*** Dataset excerpts ***

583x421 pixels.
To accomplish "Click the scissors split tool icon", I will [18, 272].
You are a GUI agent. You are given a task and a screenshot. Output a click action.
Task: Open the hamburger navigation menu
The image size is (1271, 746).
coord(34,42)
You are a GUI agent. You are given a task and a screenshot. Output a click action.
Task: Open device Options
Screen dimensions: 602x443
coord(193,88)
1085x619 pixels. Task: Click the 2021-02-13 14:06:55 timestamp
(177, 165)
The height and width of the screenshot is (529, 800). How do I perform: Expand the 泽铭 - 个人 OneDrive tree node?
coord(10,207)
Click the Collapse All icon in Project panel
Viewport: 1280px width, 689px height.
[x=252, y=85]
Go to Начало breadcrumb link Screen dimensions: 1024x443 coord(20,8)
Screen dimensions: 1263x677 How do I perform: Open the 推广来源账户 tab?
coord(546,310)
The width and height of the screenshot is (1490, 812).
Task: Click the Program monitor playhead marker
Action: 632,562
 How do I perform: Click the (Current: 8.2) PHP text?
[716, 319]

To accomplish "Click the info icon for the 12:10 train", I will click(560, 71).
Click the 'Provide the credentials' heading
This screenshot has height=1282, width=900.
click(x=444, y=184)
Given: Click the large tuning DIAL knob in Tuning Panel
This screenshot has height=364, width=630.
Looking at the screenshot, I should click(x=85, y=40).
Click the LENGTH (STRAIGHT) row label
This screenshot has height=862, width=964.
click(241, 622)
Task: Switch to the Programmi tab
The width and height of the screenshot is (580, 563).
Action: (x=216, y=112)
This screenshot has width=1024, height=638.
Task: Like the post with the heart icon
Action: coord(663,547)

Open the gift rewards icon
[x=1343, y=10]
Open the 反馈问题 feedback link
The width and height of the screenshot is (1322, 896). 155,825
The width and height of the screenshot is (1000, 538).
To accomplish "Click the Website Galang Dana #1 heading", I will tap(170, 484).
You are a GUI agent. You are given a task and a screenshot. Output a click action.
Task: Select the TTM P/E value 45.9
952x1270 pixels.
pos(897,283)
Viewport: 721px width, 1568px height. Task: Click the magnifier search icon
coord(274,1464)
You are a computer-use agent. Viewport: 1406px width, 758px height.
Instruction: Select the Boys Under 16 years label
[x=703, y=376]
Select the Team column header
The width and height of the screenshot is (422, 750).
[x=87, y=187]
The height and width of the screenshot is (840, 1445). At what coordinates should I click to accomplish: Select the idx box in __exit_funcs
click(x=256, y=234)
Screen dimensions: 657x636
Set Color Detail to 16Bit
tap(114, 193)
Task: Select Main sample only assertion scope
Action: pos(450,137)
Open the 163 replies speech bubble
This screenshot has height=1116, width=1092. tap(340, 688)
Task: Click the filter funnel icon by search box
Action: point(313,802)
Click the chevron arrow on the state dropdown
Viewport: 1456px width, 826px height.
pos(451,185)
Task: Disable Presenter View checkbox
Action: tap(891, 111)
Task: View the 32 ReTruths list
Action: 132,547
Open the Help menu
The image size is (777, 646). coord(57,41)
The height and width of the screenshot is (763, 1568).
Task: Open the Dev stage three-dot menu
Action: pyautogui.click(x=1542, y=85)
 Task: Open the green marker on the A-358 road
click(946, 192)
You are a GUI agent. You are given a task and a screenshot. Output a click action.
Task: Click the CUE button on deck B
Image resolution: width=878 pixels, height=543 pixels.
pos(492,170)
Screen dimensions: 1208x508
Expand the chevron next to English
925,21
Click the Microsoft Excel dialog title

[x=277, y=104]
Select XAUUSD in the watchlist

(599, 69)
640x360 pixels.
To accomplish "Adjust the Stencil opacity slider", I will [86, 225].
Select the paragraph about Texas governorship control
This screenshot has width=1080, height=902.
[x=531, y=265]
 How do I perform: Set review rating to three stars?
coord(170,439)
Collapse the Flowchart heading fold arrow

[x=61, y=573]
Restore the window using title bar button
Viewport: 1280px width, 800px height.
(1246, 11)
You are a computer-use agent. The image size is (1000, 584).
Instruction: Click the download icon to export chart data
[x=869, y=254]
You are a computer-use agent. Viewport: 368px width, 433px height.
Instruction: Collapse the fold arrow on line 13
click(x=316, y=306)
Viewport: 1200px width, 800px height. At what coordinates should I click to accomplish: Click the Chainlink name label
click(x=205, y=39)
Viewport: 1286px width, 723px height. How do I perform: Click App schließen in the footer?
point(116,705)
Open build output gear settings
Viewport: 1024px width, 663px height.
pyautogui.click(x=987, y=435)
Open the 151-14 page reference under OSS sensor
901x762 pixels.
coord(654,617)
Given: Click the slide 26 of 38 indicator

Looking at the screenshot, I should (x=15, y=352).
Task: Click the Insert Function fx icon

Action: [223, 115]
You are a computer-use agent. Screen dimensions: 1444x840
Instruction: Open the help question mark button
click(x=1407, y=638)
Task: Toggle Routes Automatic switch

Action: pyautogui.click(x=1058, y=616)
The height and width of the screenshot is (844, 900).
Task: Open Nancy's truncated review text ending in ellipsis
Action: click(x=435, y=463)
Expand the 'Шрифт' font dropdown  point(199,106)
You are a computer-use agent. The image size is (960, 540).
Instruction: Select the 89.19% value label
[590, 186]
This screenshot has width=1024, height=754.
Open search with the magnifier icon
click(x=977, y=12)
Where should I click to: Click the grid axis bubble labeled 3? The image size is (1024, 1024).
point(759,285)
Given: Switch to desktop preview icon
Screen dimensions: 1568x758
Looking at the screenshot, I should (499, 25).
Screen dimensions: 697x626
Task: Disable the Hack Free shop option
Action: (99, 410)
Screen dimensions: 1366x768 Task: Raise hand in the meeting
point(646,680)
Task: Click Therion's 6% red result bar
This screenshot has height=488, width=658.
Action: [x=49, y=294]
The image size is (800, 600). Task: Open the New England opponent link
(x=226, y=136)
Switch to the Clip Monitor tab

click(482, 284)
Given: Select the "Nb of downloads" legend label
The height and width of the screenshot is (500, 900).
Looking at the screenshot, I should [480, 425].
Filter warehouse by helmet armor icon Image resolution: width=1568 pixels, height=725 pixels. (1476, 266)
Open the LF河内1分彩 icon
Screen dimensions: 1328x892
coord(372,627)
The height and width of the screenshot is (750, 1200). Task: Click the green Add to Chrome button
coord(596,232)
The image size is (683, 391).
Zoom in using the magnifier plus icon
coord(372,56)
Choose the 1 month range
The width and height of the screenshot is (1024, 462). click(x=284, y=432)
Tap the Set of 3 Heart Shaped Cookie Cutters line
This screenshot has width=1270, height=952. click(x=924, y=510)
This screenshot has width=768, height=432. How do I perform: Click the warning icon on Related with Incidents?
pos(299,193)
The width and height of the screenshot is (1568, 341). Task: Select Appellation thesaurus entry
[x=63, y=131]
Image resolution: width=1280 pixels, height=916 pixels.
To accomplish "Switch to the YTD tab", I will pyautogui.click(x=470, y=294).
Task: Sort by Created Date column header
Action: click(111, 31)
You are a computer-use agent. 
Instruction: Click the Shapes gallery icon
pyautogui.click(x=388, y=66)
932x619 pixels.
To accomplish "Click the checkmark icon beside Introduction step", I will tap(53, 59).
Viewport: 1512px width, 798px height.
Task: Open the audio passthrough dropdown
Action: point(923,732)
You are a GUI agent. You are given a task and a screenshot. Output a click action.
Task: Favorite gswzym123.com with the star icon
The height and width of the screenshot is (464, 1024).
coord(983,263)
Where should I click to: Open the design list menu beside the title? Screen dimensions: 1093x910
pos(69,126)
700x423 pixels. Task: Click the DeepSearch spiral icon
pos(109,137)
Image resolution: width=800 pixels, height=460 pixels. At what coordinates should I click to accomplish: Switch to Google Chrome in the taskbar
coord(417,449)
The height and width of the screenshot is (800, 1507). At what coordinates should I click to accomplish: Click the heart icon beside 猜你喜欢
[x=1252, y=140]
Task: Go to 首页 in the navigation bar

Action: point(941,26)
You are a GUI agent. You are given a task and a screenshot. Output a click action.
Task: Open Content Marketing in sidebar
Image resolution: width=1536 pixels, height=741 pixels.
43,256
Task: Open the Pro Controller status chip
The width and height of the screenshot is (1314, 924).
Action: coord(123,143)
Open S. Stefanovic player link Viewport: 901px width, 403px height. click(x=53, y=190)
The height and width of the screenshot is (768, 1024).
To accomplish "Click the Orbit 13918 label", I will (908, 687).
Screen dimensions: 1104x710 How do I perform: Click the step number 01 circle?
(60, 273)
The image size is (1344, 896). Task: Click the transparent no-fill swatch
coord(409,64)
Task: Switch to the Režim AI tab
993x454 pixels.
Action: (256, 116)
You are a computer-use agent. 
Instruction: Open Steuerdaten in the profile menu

***

Activity:
Go through the records above and copy every line with the word "computer".

Result of the task:
You are a computer-use agent. Viewport: 1406px width, 758px height.
You are a computer-use agent. The image size is (1000, 584).
You are a computer-use agent. Viewport: 368px width, 433px height.
You are a computer-use agent. Screen dimensions: 1444x840
You are a computer-use agent. The image size is (960, 540).
You are a computer-use agent. 
You are a computer-use agent. 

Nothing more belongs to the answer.